Monday, 25 March 2024

The Empty Tomb

A Sermon for Bloomsbury Central Baptist Church
Easter Sunday 31 March 2024 11.00am
 

Daniel 7.9-14  
Mark 15.47-16.8a

There are some days
          when it can seem as if death has had the last word.
 
We live in a world where death, and terror, and oppression
          seem constantly to get the last word on life,
          and it is, truly, deeply depressing.
 
And after all, none of us are getting out of this alive,
          and for much of our time here
                   we are party to the desires of others
                   to make life far less than it could and should be.
 
People kill people, people terrorise people, people bully people.
          And it has always been so.
 
But what are we to do?
          How are we to respond to the darkness of our world?
 
Denial and business-as-usual can only get us so far,
          and yet reality is too hard to face
          for any sustained period of time.
 
So what is the path through this valley of death?
          How are we to negotiate these treacherous waters of chaos?
 
Well, it seems to me that for much of the time,
          both as individuals and as a society,
                    we just stare ever deeper and harder
                   into the murky depths of the tomb.

> **Task list**:
a - Which questions does the Easter sermon ask? List every one of them.
b - Can you extract the stretch of the Easter sermon from "There are some" through "and should be."?
c - Will you extend the Easter sermon on the empty tomb, picking up after its last line?

> **Record extracts**:

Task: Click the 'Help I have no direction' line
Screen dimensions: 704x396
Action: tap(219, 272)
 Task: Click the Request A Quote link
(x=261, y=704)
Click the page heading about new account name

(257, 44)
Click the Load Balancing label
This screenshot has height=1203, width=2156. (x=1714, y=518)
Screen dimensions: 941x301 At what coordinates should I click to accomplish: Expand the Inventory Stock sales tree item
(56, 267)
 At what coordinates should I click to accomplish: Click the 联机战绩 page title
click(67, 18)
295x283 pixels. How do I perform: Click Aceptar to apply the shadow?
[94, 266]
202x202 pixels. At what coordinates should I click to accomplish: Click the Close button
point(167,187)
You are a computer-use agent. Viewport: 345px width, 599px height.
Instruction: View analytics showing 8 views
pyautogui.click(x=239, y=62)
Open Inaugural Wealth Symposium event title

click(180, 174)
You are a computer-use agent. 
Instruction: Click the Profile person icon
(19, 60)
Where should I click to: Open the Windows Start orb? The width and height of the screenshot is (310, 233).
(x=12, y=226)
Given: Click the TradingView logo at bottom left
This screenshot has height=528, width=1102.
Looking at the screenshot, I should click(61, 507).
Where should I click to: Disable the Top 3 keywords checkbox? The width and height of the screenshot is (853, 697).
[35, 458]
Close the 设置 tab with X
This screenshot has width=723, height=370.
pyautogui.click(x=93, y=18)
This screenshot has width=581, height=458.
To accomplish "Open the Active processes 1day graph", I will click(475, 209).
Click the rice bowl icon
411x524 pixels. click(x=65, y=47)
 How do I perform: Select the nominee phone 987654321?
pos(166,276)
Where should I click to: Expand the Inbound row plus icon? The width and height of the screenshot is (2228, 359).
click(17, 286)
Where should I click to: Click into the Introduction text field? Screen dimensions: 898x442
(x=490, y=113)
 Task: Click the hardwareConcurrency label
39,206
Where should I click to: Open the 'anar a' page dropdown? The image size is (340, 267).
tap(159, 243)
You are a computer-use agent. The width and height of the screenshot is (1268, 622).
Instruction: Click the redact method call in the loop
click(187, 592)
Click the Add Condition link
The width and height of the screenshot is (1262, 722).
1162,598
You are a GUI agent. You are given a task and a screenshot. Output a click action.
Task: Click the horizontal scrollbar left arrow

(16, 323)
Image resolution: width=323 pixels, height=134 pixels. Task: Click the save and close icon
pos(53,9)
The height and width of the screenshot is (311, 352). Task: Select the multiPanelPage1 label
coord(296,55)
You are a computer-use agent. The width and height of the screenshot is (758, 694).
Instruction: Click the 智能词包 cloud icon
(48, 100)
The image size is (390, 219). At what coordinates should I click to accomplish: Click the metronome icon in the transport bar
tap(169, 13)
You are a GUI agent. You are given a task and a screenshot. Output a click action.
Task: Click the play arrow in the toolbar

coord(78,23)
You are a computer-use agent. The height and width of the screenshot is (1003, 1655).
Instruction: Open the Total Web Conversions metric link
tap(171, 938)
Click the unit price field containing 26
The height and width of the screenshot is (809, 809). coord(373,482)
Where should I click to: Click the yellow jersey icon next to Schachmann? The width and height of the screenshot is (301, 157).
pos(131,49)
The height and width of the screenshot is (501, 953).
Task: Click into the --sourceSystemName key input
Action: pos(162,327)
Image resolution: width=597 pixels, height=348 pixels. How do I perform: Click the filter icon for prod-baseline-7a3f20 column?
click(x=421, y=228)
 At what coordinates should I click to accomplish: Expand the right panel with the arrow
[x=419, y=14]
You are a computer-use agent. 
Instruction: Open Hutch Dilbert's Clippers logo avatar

> **Expected results**:
a -
- But what are we to do?
- How are we to respond to the darkness of our world?
- So what is the path through this valley of death?
- How are we to negotiate these treacherous waters of chaos?

b -
There are some days
          when it can seem as if death has had the last word.
 
We live in a world where death, and terror, and oppression
          seem constantly to get the last word on life,
          and it is, truly, deeply depressing.
 
And after all, none of us are getting out of this alive,
          and for much of our time here
                   we are party to the desires of others
                   to make life far less than it could and should be.

c -
Our media holds the dark cavern of death before our eyes
          and invites us to look long upon the monsters
                   that inhabit the labyrinthine passages
                   of our darkest fears, and nightmarish dreamings.
 
The rolling news agenda of analysis and voyeurism
          keeps the darkness alive in our imaginations
          and the light of life dimmed to the point of being extinguished.
 
It’s the Easter story,
          re-visited in each of our lives,
          day by day, week by week.
 
We stare death in the face on Friday,
          and we sit in horror and shock on Saturday,
and then on Sunday
          we set out to revisit the grave of all our hopes and dreams.
 
Like a child who cannot leave alone the scab on their knee,
          we pick away at our pain,
          we subvert our capacity to heal,
          and we scar ourselves further.
 
We keep going back to the tomb.
 
This is why terrorism works, of course.
          And this is why the Romans crucified their criminals.
 
The symbolic murder of the representative few
          kills life in the hearts and souls of the many.
 
Those who have stood and gazed upon the cross
          cannot rid themselves of the visions of horror that haunt their nights.
 
Those who have seen videos of beheadings in the desert,
          and read news reports of bombings in airports and subways,
          cannot rid themselves of the terror.
 
And so we keep going back to the tomb.
 
We construct a narrative of fear,
          and then we step into that story
          and we live it into being in our lives, and in our world.
 
We just keep on going back to the tomb.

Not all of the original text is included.